The EMSOpedia is a major achievement for the company. Looking back over the last 70 years, which other achievements is the company most proud of?
“Elettronica has many achievements to be proud of. We started in the 1951 with 25 employees and now our Group has over 1000 and six representative offices around the world. Over the years, the core business has been enriched by new competencies and a more focused value proposition through two subsidiaries, Elt GmbH, the 100 percent owned German subsidiary acknowledged as a centre of excellence in homeland security, and CY4GATE, listed on the AIM Italian stock exchange since June 2020 which specialises in the cyber domain. Today, 70 years after its establishment, Elettronica is a global and integrated defence, security and cyber group.
Seven decades of experience helps the company anticipate and counter future threats. From analogue to digital technology; artificial intelligence, machine learning and cyber, Elettronica is at innovation’s leading edge.
We have been involved with scores of leading European defence programmes like the Typhoon combat aircraft, where we were heavily involved in the design of its defensive aids subsystem, along with the FREMM frigates, NH-90 helicopter and the Italian Navy’s PPA patrol ships.

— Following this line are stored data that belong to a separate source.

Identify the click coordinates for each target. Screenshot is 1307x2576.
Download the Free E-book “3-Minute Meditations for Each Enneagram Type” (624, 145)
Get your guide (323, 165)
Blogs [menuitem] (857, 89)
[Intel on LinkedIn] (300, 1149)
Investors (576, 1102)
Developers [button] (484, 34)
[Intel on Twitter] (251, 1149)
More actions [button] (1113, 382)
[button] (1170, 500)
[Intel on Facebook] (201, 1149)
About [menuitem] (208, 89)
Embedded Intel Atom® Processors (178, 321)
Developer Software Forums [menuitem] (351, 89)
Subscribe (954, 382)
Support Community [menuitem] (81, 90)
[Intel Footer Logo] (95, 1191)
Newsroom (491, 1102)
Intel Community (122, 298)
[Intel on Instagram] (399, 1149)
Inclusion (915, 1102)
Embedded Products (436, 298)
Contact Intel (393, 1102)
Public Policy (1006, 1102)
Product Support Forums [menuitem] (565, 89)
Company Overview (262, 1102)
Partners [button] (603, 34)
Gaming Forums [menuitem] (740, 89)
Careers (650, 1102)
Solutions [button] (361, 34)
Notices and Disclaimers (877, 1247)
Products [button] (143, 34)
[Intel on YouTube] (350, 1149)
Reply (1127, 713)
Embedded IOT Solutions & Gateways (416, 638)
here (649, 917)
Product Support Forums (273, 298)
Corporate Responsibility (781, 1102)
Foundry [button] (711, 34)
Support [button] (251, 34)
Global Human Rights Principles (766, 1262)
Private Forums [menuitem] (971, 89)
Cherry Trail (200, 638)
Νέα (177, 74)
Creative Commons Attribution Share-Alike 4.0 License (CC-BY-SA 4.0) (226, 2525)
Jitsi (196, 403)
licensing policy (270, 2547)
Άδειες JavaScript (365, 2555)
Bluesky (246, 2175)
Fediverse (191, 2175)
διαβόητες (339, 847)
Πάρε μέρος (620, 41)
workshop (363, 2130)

Most importantly, the company’s products and expertise have helped save lives. I am proud of the fact that thousands of aircrew, soldiers and sailors have been protected by our systems and have returned safely after their missions thanks to the products that our scientists and engineers have worked tirelessly to develop. I am also proud of the world-class innovation that we have led at Elettronica, and how we continue to anticipate new technologies and products that will save lives in the future. Elettronica has been and will continue to be the point of reference in the management of the Electromagnetic Spectrum (EMS) for security and defence. An increasingly strategic competence at a time when mastering the EMS has become the enabling dimension for success in the sea, land, air, space and cyber domains.
I like to talk about our first 70 years as the starting point for new challenges, we have made the future an actual part of our history, above all with the help of enabling technologies like artificial intelligence, machine learning and cyber.”
The EMSOpedia can be found at www.emsopedia.com.